Regarding this phenotype, the sequencing study of the HNF1B gene was requested. The result was a heterozygous mutation involving the deletion of five nucleotides in exon 1 (c207_211delCGCCA). This alteration caused a change in the reading frame resulting in a truncated protein with loss of function. The study was negative for the patient’s parents and sister; therefore, diagnosis of monogenic diabetes derived from de novo mutation in HNF1B was established.
Considering this as well as the excellent glycemic control achieved by lowering insulin doses, it was decided to switch to oral antidiabetic agents. Glimepiride in monotherapy was initially prescribed, associating sitagliptin some time later. Following this treatment, the patient maintained his glycated hemoglobin around 6.5% for six years. After this period, there was a gradual deterioration of metabolic control despite intensifying oral therapy, with glycated hemoglobin up to 8.8%, so we proceeded to insulinization again. In his last visits, he has followed a basal-plus regime with a total daily dose of 0.3 U/kg, including a basal analogue and ultra-rapid-acting insulin at breakfast time. Treatment with sitagliptin was maintained and repaglinide was associated in the remaining meals.
Outcome and follow-up
With this combination, the glycemic control improved again, glycated hemoglobin being in the range of 6.5% eight years after initial diagnosis.
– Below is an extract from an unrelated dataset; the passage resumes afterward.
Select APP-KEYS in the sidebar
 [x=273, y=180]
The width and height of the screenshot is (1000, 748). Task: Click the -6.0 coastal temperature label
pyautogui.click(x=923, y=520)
Periodical screening of retinopathy and albuminuria has resulted negative so far. The patient is asymptomatic and keeps stable renal function. Biochemical initial anomalies consisting of hyperuricemia, hypomagnesemia and altered liver function tests have remained stable all this time with little fluctuations and without any clinical repercussion.
Discussion
HNF1B gene is located on chromosome 17q12. The encoded protein, a transcription factor with 80% homology with HNF1A, binds DNA either as a homodimer or a heterodimer with HNF1A (3). Genetic alterations can consist of complete gene deletions, little fragment deletions or insertions. Although minor changes in this HNF1B gene have proved to confer a slight predisposition to type 2 diabetes mellitus (4), mutations responsible for the HNFB1-related syndrome are pathogenic by generating a protein that either cannot bind DNA (as in our patient’s case) or fails at transactivation after binding DNA. Though HNF1B mutations have autosomal dominant inheritance, it is not unusual to find de novo mutations as it is our patient’s case. There is no evidence of a genotype–phenotype relationship and clinical manifestations are heterogeneous even among individuals with the same mutation. Since diabetes secondary to HNF1B mutation was first reported in a Japanese family in 1997 (5), the description of the phenotype related to mutations in this gene has been amplified.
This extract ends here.